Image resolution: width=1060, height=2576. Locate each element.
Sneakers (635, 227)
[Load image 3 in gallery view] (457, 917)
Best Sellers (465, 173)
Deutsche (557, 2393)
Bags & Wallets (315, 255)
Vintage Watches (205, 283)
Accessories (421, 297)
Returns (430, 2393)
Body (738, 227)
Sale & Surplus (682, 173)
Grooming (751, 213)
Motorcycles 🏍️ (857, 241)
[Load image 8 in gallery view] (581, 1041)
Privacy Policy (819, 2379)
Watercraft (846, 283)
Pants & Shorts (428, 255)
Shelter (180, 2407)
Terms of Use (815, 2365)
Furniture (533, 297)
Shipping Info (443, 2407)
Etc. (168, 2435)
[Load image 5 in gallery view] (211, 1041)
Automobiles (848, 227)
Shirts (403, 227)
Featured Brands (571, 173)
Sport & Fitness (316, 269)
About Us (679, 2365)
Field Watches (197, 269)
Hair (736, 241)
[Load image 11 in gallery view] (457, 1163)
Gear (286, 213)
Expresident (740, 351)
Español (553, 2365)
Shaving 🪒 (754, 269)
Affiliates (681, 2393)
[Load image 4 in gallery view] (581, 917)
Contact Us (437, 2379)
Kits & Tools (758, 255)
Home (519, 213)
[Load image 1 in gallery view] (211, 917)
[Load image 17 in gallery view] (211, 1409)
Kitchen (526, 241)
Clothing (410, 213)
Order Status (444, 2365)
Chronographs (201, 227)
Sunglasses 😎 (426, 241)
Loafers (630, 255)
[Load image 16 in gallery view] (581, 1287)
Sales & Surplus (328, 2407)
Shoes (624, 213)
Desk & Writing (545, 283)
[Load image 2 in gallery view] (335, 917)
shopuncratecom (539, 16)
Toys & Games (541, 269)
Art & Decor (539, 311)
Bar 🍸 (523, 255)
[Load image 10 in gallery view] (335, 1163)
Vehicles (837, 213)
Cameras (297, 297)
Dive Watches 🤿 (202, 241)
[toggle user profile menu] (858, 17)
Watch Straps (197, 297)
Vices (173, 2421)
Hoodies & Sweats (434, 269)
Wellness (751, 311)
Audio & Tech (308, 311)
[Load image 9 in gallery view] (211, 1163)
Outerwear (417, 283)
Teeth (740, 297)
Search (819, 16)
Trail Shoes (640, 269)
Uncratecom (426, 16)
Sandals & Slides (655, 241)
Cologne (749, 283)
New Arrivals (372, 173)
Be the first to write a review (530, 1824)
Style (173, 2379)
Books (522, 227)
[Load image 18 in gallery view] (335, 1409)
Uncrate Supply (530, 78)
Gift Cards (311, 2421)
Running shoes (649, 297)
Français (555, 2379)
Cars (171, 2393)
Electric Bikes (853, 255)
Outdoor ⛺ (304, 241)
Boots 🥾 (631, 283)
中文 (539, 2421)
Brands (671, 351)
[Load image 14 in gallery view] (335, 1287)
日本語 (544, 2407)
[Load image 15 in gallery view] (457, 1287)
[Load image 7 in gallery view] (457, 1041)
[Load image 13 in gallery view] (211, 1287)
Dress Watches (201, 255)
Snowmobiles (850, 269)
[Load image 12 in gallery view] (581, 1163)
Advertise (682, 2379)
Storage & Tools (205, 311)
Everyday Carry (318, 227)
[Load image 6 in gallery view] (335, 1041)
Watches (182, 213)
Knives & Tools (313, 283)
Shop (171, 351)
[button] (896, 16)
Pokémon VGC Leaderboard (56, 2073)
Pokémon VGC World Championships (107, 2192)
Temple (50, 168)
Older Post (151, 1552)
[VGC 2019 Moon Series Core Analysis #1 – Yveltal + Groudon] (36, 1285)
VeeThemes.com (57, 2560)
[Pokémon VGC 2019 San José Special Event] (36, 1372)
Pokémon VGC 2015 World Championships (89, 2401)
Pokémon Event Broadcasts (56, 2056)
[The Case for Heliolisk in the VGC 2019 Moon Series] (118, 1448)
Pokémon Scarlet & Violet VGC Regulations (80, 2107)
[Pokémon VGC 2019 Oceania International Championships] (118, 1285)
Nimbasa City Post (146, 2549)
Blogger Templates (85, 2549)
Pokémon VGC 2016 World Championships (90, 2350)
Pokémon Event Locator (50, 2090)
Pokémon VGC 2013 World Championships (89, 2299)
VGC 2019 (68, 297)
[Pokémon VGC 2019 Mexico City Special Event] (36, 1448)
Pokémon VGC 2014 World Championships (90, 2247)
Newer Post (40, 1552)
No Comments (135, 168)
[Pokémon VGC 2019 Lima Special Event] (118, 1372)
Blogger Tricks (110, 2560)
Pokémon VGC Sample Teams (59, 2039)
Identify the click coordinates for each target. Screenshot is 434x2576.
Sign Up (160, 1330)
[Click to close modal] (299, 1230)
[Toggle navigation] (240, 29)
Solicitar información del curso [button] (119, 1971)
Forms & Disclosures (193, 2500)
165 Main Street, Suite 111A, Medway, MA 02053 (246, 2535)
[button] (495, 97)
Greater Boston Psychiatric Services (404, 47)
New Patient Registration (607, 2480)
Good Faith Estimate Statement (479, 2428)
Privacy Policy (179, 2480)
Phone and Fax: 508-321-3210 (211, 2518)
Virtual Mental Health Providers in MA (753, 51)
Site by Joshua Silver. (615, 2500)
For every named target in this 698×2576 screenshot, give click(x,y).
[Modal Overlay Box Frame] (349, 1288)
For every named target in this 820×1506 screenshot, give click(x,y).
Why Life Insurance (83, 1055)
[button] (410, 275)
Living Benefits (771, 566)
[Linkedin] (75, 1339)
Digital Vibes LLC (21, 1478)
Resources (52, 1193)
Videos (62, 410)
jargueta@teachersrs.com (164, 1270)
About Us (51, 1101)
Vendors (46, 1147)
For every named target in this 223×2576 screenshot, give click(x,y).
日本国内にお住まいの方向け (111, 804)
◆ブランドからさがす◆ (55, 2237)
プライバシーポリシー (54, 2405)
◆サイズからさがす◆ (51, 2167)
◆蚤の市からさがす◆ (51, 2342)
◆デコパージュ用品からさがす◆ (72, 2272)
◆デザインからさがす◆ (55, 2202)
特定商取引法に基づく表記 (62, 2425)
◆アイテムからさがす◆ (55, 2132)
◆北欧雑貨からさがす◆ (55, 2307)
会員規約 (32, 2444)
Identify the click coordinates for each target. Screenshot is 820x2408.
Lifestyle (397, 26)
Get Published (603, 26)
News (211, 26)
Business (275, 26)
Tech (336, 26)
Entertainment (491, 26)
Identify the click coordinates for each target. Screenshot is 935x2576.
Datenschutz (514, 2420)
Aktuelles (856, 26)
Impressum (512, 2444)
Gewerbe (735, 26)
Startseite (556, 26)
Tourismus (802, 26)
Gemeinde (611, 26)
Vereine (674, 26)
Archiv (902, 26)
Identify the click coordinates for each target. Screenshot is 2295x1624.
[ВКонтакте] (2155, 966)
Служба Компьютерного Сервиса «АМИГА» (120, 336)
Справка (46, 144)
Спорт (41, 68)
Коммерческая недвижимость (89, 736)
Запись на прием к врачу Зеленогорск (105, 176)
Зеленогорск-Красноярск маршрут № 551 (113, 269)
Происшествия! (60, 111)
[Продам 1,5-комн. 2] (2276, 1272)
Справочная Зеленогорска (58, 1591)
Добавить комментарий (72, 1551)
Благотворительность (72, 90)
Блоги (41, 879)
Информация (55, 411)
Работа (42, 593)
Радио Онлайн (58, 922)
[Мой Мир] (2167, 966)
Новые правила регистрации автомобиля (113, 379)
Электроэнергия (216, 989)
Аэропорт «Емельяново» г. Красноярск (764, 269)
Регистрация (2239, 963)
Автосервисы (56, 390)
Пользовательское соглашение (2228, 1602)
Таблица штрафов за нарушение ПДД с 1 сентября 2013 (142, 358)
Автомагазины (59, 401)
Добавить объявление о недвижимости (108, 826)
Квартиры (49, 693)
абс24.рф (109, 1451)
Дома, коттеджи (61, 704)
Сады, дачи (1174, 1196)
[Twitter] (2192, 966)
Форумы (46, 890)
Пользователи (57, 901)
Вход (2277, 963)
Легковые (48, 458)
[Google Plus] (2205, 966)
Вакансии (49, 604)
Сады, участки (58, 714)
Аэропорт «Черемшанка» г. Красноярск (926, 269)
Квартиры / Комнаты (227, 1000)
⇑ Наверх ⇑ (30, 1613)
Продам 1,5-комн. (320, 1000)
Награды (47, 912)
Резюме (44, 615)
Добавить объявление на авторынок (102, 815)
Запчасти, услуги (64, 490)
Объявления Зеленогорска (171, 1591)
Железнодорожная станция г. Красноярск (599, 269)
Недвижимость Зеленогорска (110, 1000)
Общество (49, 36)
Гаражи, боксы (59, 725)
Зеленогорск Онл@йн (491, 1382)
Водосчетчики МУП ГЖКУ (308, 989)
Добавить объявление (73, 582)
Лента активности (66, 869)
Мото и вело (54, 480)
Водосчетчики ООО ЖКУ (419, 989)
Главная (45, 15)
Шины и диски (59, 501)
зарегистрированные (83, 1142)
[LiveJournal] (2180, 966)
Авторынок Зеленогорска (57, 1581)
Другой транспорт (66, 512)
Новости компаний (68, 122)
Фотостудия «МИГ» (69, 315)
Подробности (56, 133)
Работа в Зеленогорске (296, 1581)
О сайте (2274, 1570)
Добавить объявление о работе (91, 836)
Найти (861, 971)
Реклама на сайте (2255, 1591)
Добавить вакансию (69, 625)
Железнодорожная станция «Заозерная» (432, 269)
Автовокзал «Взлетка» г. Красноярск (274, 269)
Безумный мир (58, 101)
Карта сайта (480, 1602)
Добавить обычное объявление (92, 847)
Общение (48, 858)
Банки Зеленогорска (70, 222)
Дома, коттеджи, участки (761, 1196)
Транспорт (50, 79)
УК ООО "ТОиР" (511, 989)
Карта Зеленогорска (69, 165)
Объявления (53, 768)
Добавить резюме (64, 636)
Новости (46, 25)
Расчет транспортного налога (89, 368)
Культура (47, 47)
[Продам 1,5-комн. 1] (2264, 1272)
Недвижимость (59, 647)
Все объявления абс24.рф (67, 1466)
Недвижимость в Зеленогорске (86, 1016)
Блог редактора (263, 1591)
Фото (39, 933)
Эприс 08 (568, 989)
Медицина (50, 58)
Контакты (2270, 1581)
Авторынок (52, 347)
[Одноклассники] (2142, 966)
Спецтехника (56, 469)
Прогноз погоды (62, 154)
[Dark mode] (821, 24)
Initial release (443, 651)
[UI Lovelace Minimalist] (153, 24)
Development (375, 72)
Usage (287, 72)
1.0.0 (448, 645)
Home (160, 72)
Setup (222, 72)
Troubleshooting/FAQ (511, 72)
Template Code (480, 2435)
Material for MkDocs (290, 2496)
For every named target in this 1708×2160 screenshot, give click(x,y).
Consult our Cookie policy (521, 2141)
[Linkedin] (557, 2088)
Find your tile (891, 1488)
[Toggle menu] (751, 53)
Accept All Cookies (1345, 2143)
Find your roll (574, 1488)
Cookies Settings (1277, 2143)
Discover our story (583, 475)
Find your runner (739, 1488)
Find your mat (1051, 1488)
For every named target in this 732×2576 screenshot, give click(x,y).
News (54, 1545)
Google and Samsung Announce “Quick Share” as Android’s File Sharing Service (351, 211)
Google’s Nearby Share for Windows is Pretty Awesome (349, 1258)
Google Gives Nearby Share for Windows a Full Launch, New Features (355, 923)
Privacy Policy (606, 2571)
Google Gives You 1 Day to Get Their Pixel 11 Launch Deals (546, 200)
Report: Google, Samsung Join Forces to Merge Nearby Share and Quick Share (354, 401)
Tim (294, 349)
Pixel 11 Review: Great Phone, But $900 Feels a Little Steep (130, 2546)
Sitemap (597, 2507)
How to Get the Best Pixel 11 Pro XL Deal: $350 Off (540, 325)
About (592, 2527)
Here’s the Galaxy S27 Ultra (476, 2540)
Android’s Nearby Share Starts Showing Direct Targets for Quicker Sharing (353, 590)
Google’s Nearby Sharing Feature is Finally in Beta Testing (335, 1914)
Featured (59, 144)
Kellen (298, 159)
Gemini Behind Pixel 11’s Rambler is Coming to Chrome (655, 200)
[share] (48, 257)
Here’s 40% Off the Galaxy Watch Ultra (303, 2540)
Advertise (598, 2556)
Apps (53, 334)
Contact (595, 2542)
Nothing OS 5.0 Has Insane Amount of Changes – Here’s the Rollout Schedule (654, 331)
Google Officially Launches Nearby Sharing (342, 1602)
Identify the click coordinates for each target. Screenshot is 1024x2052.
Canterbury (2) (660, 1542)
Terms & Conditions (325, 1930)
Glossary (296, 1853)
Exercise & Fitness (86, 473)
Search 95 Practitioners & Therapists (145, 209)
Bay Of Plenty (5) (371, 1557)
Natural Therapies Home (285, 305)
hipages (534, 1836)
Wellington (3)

Required action >>
Once you find the line with "特定商取引法に基づく表記 (62, 2425)" above, print it and every line after it up to and including the line with "Работа (42, 593)", exactly as written and nothing else.

Exercise solution >>
特定商取引法に基づく表記 (62, 2425)
◆アイテムからさがす◆ (55, 2132)
◆北欧雑貨からさがす◆ (55, 2307)
会員規約 (32, 2444)
Identify the click coordinates for each target. Screenshot is 820x2408.
Lifestyle (397, 26)
Get Published (603, 26)
News (211, 26)
Business (275, 26)
Tech (336, 26)
Entertainment (491, 26)
Identify the click coordinates for each target. Screenshot is 935x2576.
Datenschutz (514, 2420)
Aktuelles (856, 26)
Impressum (512, 2444)
Gewerbe (735, 26)
Startseite (556, 26)
Tourismus (802, 26)
Gemeinde (611, 26)
Vereine (674, 26)
Archiv (902, 26)
Identify the click coordinates for each target. Screenshot is 2295x1624.
[ВКонтакте] (2155, 966)
Служба Компьютерного Сервиса «АМИГА» (120, 336)
Справка (46, 144)
Спорт (41, 68)
Коммерческая недвижимость (89, 736)
Запись на прием к врачу Зеленогорск (105, 176)
Зеленогорск-Красноярск маршрут № 551 (113, 269)
Происшествия! (60, 111)
[Продам 1,5-комн. 2] (2276, 1272)
Справочная Зеленогорска (58, 1591)
Добавить комментарий (72, 1551)
Благотворительность (72, 90)
Блоги (41, 879)
Информация (55, 411)
Работа (42, 593)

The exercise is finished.